**What is being asked**
Rewrite the message below from the words "By the way an" through "can be used.", putting "complete line" in place of "entire line".

From   Nick Cox <[email protected]>
To   [email protected]
Subject   Re: st: Need help with regular expression
Date   Sun, 17 Feb 2013 14:08:42 +0000

The regular expression being sought is different.

http://www.stata.com/support/faqs/data-management/regular-expressions/

explains Stata's syntax here. $ has a special interpretation as the
end of a string.

By the way an entire line such as

di regexm("show us", " us$")

is a command, not a function. Commands can include function calls;
indeed that is the only way that Stata functions can be used.

Nick

On Sun, Feb 17, 2013 at 1:22 PM, Michael Stewart
<[email protected]> wrote:
> Hi Nick and Alison,
> One quick question.(sorry, I am a novice to regular expressions)
> The two functions di regexm("show us", " us$") & di regexm("show us",
> " us&") have different results.

Entries on where items appear:
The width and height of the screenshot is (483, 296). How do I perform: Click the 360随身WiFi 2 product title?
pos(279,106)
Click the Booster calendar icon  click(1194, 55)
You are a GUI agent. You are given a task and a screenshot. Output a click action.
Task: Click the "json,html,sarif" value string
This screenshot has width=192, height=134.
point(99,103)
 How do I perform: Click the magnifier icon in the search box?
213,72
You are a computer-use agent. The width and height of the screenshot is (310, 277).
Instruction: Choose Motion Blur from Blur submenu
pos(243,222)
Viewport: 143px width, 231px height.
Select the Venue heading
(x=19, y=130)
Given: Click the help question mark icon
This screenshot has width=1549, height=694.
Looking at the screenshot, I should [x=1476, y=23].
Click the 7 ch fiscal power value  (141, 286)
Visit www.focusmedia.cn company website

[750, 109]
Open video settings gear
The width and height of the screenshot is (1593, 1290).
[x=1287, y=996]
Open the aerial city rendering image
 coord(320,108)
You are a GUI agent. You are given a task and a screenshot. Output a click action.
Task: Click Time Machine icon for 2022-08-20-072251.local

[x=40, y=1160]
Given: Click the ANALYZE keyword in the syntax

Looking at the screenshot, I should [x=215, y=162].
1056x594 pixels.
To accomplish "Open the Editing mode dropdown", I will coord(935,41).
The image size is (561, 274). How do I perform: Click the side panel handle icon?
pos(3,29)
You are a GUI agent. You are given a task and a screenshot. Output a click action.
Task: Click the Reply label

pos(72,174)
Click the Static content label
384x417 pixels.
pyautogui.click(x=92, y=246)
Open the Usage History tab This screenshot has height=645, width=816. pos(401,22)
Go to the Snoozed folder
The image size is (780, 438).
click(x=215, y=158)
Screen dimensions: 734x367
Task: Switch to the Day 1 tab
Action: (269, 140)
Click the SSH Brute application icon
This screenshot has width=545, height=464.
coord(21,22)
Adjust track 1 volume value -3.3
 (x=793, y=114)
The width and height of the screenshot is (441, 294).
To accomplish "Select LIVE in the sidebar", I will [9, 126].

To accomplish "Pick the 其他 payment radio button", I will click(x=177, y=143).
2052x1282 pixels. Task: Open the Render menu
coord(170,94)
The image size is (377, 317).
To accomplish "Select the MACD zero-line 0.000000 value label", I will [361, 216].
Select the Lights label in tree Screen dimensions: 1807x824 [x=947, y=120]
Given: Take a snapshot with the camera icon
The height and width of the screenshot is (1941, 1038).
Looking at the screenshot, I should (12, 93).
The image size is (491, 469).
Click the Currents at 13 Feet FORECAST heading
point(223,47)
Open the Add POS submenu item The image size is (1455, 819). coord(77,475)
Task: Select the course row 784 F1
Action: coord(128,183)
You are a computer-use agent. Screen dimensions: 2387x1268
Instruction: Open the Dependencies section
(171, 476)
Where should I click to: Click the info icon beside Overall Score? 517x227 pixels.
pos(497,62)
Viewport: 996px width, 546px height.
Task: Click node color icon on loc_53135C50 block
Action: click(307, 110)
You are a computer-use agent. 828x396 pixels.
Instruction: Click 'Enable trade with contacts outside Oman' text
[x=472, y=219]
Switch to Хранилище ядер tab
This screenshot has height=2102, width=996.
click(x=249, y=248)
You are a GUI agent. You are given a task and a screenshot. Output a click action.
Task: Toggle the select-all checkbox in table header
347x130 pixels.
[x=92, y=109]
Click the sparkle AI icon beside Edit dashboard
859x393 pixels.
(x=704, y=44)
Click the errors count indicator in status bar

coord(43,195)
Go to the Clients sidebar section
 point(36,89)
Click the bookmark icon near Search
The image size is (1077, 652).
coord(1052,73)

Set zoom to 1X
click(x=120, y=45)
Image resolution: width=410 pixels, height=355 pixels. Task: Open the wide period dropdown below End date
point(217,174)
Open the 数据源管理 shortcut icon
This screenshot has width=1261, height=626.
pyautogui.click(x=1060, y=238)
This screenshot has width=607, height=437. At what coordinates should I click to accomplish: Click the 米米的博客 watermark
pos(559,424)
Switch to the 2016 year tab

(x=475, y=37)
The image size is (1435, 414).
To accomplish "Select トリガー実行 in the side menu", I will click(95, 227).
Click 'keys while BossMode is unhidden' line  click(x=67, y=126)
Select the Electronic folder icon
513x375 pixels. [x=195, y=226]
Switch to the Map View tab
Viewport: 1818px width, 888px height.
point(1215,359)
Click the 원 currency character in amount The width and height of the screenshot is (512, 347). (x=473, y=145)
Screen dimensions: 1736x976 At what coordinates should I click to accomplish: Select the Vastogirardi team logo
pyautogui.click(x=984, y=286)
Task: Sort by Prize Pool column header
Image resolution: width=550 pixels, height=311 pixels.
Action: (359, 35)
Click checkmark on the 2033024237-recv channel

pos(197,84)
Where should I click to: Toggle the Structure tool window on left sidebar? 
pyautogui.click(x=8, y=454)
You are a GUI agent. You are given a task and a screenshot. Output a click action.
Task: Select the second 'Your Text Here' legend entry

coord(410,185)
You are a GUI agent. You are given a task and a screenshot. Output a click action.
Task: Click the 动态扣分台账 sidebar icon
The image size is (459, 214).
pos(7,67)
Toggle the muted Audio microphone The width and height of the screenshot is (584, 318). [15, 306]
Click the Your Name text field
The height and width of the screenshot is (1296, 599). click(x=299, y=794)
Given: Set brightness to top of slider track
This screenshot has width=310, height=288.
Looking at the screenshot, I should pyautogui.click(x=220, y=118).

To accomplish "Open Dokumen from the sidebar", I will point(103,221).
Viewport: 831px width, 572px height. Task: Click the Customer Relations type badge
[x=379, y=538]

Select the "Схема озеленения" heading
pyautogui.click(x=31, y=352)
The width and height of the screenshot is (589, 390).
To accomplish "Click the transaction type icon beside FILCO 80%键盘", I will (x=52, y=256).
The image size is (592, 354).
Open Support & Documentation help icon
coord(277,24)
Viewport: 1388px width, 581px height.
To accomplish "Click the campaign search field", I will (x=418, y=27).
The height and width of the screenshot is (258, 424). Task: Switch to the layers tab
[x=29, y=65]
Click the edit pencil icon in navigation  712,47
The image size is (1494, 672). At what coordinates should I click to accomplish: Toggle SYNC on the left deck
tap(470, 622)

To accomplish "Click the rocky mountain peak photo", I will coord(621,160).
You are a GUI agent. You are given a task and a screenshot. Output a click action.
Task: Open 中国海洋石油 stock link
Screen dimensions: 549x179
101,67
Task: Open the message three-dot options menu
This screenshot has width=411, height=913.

**Task result**
By the way an complete line such as

di regexm("show us", " us$")

is a command, not a function. Commands can include function calls;
indeed that is the only way that Stata functions can be used.